Reaching for the stars

LCC’s summer theater entertains and educates


Lansing Community College’s lineup of free summer theater is back in full swing this year, with a classic Shakespearian comedy, a festival of short student plays and the post-pandemic return of the popular percussion concert “La Batterie,” conducted for the last time by Mike Daniels, who’s retiring after more than two decades of teaching at the school.

Paige Tufford has produced LCC’s concerts and performances for six years. She holds a master of fine arts in directing and has worked in professional and community theater for 35 years. She said the two-year program at LCC is small and cohort-like, with students developing friendships that last a lifetime.

“I know people who went through our program 20 years ago who are still best friends,” she said.

LCC theater majors typically number 12 to 15 students each semester. The shows are produced with participation from community members and alumni.

----

In the article on LCC’s summer theater, could you give the part between "Reaching for the" and "last a lifetime.", inclusive, again, replacing "percussion concert" with "drum concert"?

- **INFORMATION**
----

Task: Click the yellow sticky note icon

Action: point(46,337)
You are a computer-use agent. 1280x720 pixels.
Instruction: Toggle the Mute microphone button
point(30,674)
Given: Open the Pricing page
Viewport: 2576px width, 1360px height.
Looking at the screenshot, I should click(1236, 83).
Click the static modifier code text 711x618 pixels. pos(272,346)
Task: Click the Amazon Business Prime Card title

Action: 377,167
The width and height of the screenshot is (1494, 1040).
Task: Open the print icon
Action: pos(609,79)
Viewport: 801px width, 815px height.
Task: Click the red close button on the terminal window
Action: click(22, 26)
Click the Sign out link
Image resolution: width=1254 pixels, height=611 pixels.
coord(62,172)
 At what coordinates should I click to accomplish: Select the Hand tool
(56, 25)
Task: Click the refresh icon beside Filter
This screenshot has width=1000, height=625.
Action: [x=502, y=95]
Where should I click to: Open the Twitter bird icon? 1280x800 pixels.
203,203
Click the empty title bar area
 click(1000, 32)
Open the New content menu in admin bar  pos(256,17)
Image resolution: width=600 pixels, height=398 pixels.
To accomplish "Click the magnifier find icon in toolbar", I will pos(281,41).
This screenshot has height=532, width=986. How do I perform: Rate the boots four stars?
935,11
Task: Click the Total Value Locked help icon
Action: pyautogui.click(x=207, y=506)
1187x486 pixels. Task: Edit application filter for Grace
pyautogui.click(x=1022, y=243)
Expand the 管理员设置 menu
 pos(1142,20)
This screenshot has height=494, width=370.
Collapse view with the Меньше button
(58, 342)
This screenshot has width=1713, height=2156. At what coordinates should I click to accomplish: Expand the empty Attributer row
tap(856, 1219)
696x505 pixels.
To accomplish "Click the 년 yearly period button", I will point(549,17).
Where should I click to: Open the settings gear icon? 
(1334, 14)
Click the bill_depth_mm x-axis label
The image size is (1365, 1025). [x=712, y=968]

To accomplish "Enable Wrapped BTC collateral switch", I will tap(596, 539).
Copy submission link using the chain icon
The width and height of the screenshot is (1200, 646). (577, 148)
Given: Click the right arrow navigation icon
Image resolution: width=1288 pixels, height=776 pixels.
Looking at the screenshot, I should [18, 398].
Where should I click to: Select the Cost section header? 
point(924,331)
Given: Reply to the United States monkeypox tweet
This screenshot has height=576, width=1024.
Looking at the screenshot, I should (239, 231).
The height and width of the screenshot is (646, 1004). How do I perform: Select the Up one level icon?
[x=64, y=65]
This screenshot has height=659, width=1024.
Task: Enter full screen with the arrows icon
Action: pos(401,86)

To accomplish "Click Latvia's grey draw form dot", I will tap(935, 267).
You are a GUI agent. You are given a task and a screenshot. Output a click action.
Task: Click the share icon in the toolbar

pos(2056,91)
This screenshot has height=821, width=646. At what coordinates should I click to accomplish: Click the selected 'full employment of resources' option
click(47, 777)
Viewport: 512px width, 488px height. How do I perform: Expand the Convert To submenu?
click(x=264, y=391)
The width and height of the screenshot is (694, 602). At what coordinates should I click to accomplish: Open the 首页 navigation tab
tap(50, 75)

----

- **RESULT**
Reaching for the stars

LCC’s summer theater entertains and educates


Lansing Community College’s lineup of free summer theater is back in full swing this year, with a classic Shakespearian comedy, a festival of short student plays and the post-pandemic return of the popular drum concert “La Batterie,” conducted for the last time by Mike Daniels, who’s retiring after more than two decades of teaching at the school.

Paige Tufford has produced LCC’s concerts and performances for six years. She holds a master of fine arts in directing and has worked in professional and community theater for 35 years. She said the two-year program at LCC is small and cohort-like, with students developing friendships that last a lifetime.